Isu mengenai Peran Ganda Militer, yang populer dengan sebutan dwifungsi TNI di masa lalu, kembali menjadi perbincangan hangat di ruang publik. Kekhawatiran muncul setelah Panglima TNI Jenderal Agus Subiyanto melontarkan pernyataan tentang “multifungsi” TNI, yang oleh banyak pihak dianggap sebagai sinyal kembalinya keterlibatan militer dalam urusan-urusan sipil. Polemik ini memicu diskusi serius tentang batas-batas tugas dan fungsi TNI dalam sebuah negara demokrasi.

Dwifungsi TNI di masa Orde Baru memungkinkan militer memiliki peran ganda, tidak hanya di bidang pertahanan keamanan tetapi juga di bidang sosial politik. Setelah reformasi 1998, dwifungsi secara resmi dihapus untuk mengembalikan TNI pada fungsi profesionalnya sebagai alat pertahanan negara. Namun, Peran Ganda Militer kembali disorot ketika ada indikasi bahwa TNI mulai merambah area-area yang sebelumnya menjadi domain sipil. Menurut Gufron Mabruri, Direktur Imparsial, pernyataan Panglima TNI mengenai “multifungsi” dianggap mengkonfirmasi kekhawatiran ini, di mana TNI tidak hanya berkutat pada pertahanan tetapi juga pada urusan sipil yang berorientasi pelayanan publik.

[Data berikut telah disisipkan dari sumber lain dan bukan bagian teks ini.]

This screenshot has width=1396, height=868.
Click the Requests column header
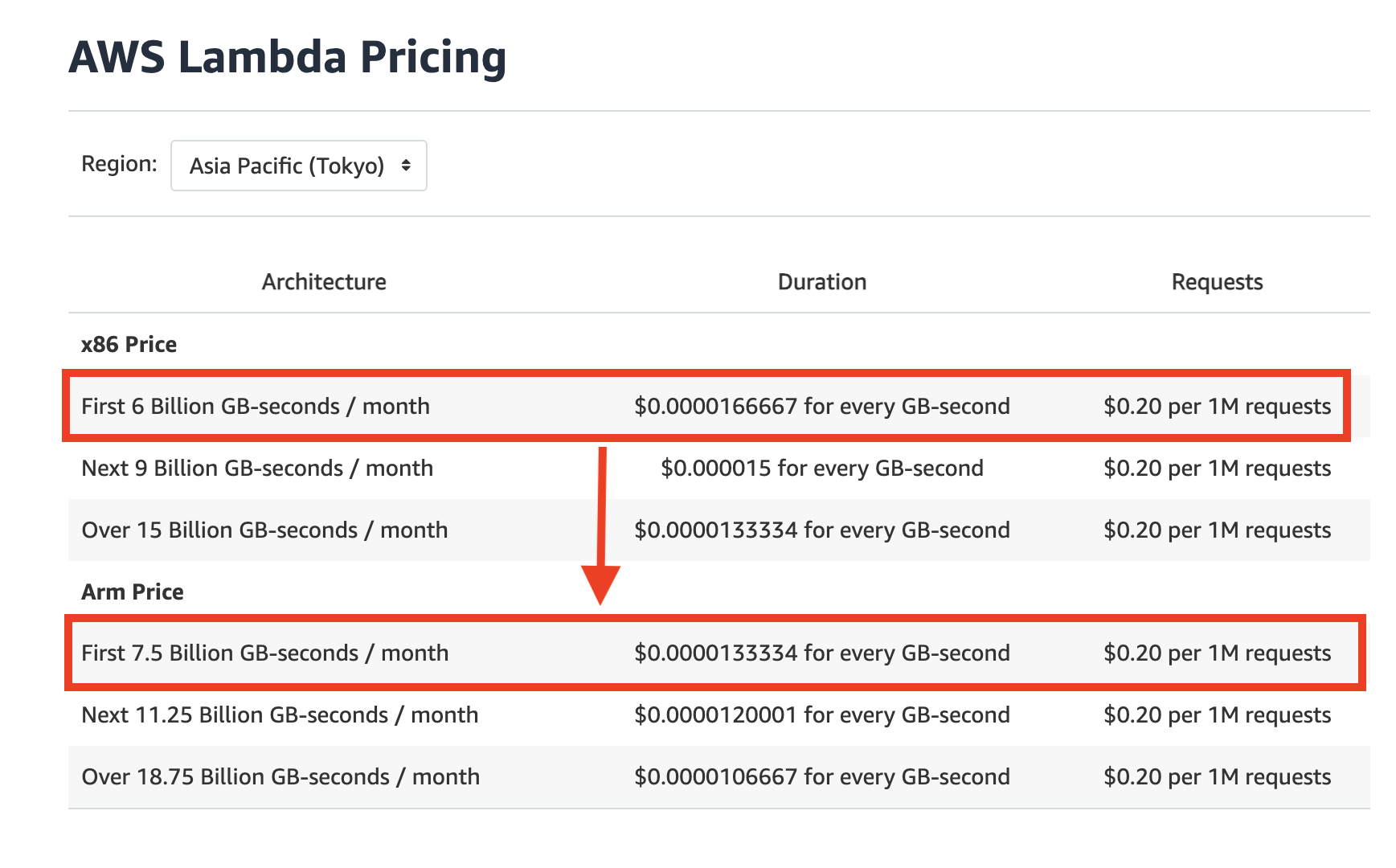[1218, 281]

Kekhawatiran publik terhadap Peran Ganda Militer beralasan. Keterlibatan militer dalam urusan sipil berpotensi mengganggu prinsip profesionalisme TNI, yang seharusnya fokus pada pertahanan dan keamanan. Selain itu, hal ini juga dapat mengikis ruang sipil dan mendominasi sektor-sektor yang seharusnya diisi oleh warga sipil. Diskusi publik mengenai isu ini seringkali dilakukan oleh lembaga swadaya masyarakat dan akademisi, misalnya dalam sebuah seminar pada hari Kamis, 7 Juni 2024, pukul 16:32, di universitas terkemuka.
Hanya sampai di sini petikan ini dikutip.